Convert RPKM data to read count data matrix
1
2
Entering edit mode
18 months ago
chtrgswm ▴ 20

I have RNA seq data for each sample in the following format :

Each sample has data in this format for 22 chromosomes, in their respective csv files.

I require it count matrix format (gene in rows, samples in columns or vice-versa)

Is there are package in R or python that will allow me to achieve this? Please help.

RPKM Count Data RNA-Seq R python • 935 views
1
Entering edit mode

Difficult as you would need the exact code that was used for the RPKM conversion including the effective total library size and gene length to reverse the actions.

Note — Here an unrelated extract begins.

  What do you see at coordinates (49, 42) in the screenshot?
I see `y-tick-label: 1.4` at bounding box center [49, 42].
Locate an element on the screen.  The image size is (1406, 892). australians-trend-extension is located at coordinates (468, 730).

Even then it is difficult because this table is a non-standard format and you would need a custom approach. Is there any chance you get your hands on the raw data (fastq or at least aligned BAM) so that you can align or quantify from scratch? That would be the best and safest option. Is tag_count the raw counts?

0
Entering edit mode

There are sample wise fastq files. But it would be computation intensive, since there are many samples.

0
Entering edit mode

Take a look at salmon, that should be fairly light.

0
Entering edit mode

Yep, and even if it takes time, it will make your life a lot easier. Salmon is really fast, and barely requires memory. I strongly recommend it over any back-conversion of what you have as table.

0
Entering edit mode

Ok. Thank you. I have similar case from another study in which fastq files are not available - https://www.ncbi.nlm.nih.gov/geo/query/acc.cgi?acc=GSE65705. What might I do in this case?

0
Entering edit mode

They are accessable for download. The relevant information is the BioProject PRJNA274751. Use this one to get files directly from the ENA, see my tutorial on how to do that efficiently: Fast download of FASTQ files from the European Nucleotide Archive (ENA)

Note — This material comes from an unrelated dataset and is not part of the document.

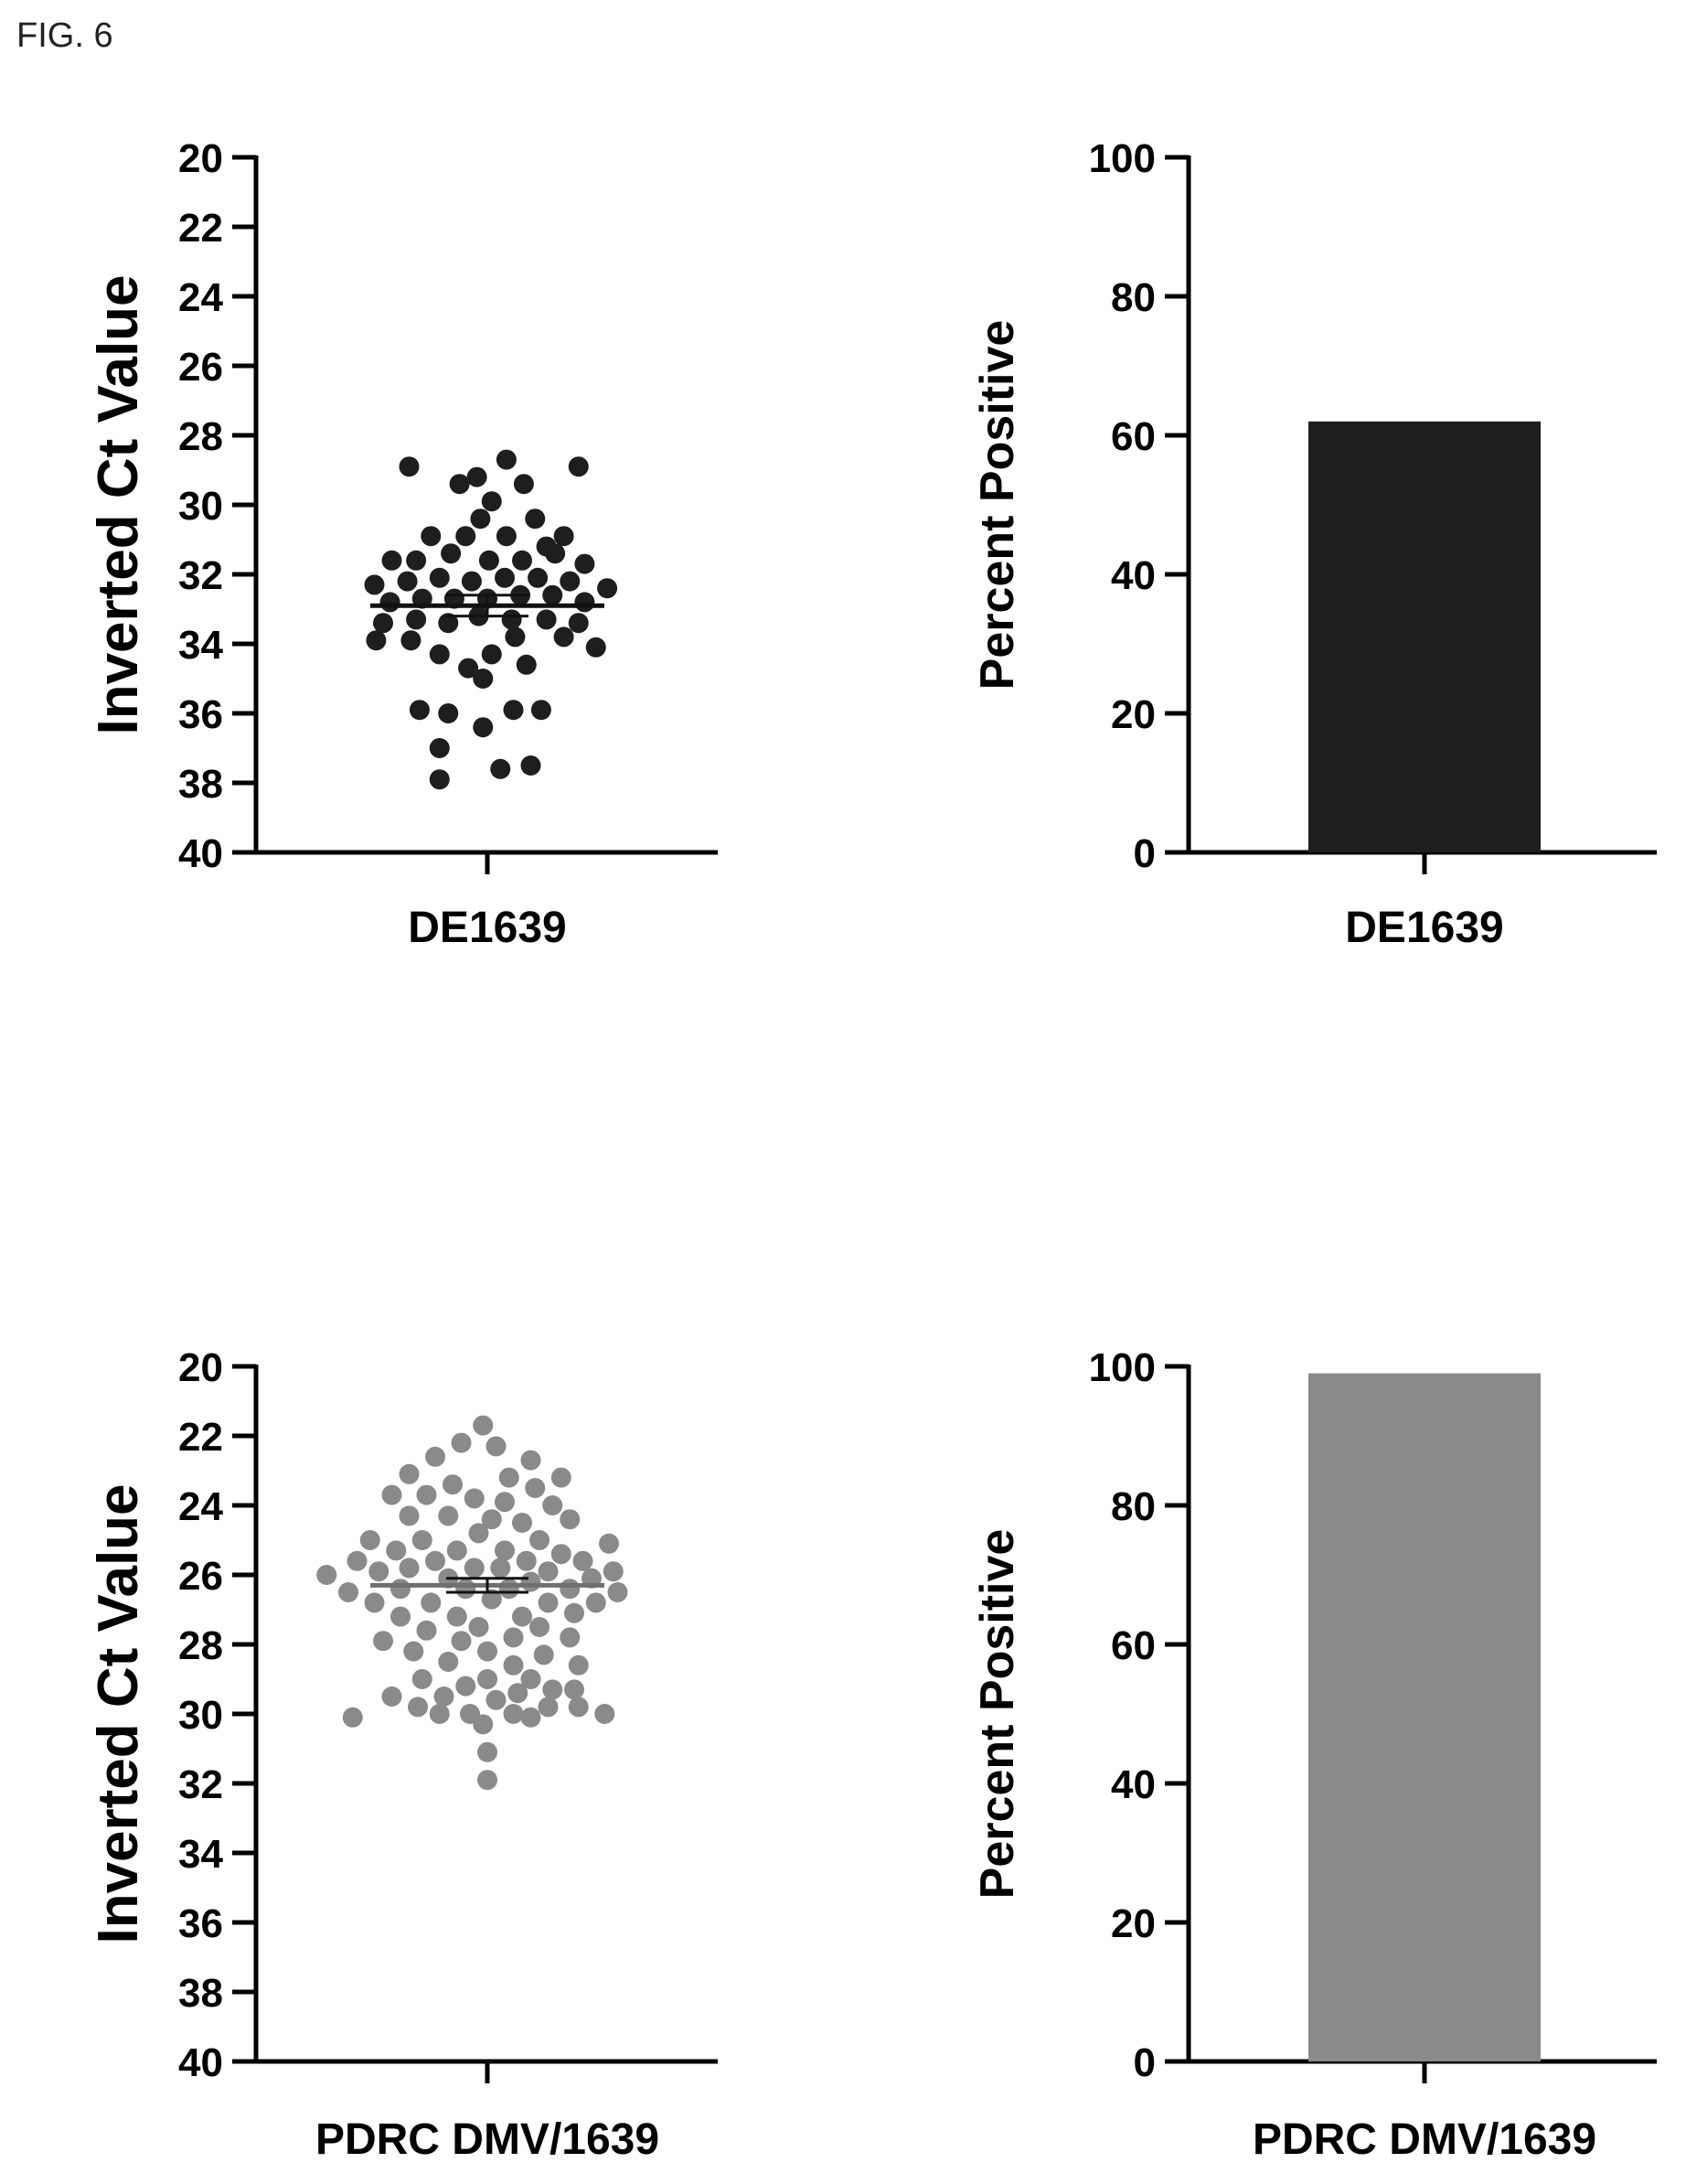 This screenshot has width=1686, height=2184. Describe the element at coordinates (200, 645) in the screenshot. I see `y-tick-label: 34` at that location.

All relevant files are here: https://www.ebi.ac.uk/ena/data/view/PRJNA274751 You can download them one-by-one or as batch if you use the code in the linked tutorial.

The problem with back-conversion of table-like data is that you need 100% the code which created the table plus exact gene / feature length that were used for the size correction. Otherwise you create flawed raw counts that totally skew your analysis. It really should only be the absolute last option to do something like that.

0
Entering edit mode

Fastq files are available from EBI-ENA. Always use that source when you need fastq files.